This idea has been expressed by scores of writers since the early 19th century, so this process has been going on for some time (usually in debates over free trade vs protectionism, but in the 20th century over immigration). For example C Wright Mills in the Power Elite and Alvin Gouldner in the Future of the Intellectuals and the Rise of the New Class, develop this thesis, the latter theorist being used by Katharine Betts in her critique of Australia’s immigration policy.

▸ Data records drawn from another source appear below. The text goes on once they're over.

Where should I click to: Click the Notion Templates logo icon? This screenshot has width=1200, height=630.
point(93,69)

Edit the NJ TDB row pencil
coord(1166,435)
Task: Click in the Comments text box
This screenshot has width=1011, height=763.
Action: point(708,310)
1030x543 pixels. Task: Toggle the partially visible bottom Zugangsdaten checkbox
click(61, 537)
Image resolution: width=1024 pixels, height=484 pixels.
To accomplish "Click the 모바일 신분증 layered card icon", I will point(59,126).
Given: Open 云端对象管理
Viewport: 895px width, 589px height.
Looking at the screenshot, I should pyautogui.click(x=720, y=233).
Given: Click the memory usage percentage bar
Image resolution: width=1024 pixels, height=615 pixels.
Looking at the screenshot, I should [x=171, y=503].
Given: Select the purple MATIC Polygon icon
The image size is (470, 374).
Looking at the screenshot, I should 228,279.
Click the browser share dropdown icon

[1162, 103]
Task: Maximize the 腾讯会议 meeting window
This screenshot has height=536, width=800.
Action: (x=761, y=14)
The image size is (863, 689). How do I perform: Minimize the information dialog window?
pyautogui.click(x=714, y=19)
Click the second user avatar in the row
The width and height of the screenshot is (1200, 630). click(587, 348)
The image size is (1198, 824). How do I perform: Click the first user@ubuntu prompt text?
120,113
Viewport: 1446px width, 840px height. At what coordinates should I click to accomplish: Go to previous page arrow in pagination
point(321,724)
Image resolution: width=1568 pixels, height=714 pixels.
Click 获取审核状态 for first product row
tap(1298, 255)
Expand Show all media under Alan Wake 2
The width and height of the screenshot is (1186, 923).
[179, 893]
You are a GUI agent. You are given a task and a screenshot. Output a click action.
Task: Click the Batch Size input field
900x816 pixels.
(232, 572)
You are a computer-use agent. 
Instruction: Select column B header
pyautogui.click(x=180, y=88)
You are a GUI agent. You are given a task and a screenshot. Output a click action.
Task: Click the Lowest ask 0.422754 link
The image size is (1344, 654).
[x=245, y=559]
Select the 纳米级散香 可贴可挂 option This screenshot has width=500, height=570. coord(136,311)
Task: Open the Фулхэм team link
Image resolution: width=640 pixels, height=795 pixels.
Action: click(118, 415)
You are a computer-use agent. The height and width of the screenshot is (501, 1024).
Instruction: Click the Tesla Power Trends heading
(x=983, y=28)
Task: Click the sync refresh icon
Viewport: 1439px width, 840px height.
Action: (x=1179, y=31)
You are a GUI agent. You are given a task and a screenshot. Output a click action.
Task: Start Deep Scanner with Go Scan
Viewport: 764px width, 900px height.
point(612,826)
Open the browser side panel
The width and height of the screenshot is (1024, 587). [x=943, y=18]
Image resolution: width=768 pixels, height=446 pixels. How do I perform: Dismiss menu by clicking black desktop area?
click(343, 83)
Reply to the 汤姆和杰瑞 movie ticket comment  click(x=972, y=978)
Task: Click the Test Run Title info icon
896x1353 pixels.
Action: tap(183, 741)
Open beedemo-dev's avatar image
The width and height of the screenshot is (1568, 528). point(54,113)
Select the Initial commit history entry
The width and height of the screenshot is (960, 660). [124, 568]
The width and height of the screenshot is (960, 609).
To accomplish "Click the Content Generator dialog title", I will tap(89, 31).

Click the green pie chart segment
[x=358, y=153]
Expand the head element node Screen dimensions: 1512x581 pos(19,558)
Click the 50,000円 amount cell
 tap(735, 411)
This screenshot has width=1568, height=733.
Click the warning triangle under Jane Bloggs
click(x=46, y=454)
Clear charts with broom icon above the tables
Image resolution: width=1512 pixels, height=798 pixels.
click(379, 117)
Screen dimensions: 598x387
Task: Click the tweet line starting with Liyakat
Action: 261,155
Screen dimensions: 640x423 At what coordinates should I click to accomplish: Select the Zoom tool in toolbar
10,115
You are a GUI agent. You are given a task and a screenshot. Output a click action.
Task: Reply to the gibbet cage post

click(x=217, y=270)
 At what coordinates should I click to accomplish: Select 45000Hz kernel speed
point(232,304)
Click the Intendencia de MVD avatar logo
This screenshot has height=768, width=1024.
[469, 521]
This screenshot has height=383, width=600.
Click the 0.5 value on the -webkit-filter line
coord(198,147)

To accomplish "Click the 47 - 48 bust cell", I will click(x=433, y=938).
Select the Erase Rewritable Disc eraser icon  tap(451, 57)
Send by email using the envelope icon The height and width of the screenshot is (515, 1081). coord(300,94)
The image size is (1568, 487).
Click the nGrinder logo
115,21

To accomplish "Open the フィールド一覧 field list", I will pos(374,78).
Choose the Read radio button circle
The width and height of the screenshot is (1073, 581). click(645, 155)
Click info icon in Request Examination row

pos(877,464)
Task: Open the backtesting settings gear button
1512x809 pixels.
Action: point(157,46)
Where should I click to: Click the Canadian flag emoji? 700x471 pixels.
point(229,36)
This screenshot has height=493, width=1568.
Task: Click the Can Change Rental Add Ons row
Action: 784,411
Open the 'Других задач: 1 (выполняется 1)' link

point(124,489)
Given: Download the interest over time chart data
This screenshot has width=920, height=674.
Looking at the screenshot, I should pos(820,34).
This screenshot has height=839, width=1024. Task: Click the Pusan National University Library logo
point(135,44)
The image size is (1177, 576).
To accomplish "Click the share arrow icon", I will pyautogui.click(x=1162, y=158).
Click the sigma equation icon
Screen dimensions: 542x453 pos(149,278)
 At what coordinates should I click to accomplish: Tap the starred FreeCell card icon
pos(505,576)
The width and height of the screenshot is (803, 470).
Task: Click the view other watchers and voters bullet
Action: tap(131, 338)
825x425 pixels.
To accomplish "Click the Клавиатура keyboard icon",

The new class elites are coercive utopians, a term first used by the social theorist Peter Metzger. They believe that humans are perfectible, human nature is essentially good and that the evils that exist are the products of a corrupt social system. An ideal social order realised. But this ideal has to be imposed - it is not freely and democratically accepted. In particular, coercive utopians see their own culture and society as deeply flawed. This technocratic manipulation of the ordinary people is discussed by John Ralston Saul in his book Voltaire’s Bastards: The Dictatorship of Reason in the West, David Ehrenfeld’s The Arrogance of Humanism, B E Brown, Intellectuals and other traitors and Paul Johnson’s Intellectuals.
Earlier in this chapter we quoted Ian Viner QC claiming that Mainstream values had led to the Holocaust. John Carey in his book The Intellectuals and the Masses has shown that the founders of modern culture viewed the masses as ripe for examination. The masses were viewed as corrupt by such intellectual heroes as George Bernard Shaw, Ezre Pound, D H Lawrence, E M Forster, Virginia Woolf, H G Wells, Aldous Huxley, W B Yeats and others. W B Yeats recommended the proto-Nazi philosopher Nietzsche as a counteractive to the spread of democratic vulgarity.
George Bernard Shaw believed that Neitzsche’s Thus Spake Zarathustra was the first modern book that can be set above the Psalms of David. And Nietzsche’s view of the masses: ‘Many too many are born, and they hang on their branches much too long. I wish a storm would come and shake all this rottenness and wormeatenness from the tree. Great writers such as Thomas Mann, Hermann Hesses and Andre Gide are all in debt to the novelist Knut Hamsun, but Hamsun was a supporter of Adolf Hitler and said in a obituary of Hitler that he was a warrior for man kind, and a prophet of the gospel of justice for all nations. His fate was to arise in a time of unparalleled barbarism which finally felled him. All of that from one of the so-called great writers of the 20th century!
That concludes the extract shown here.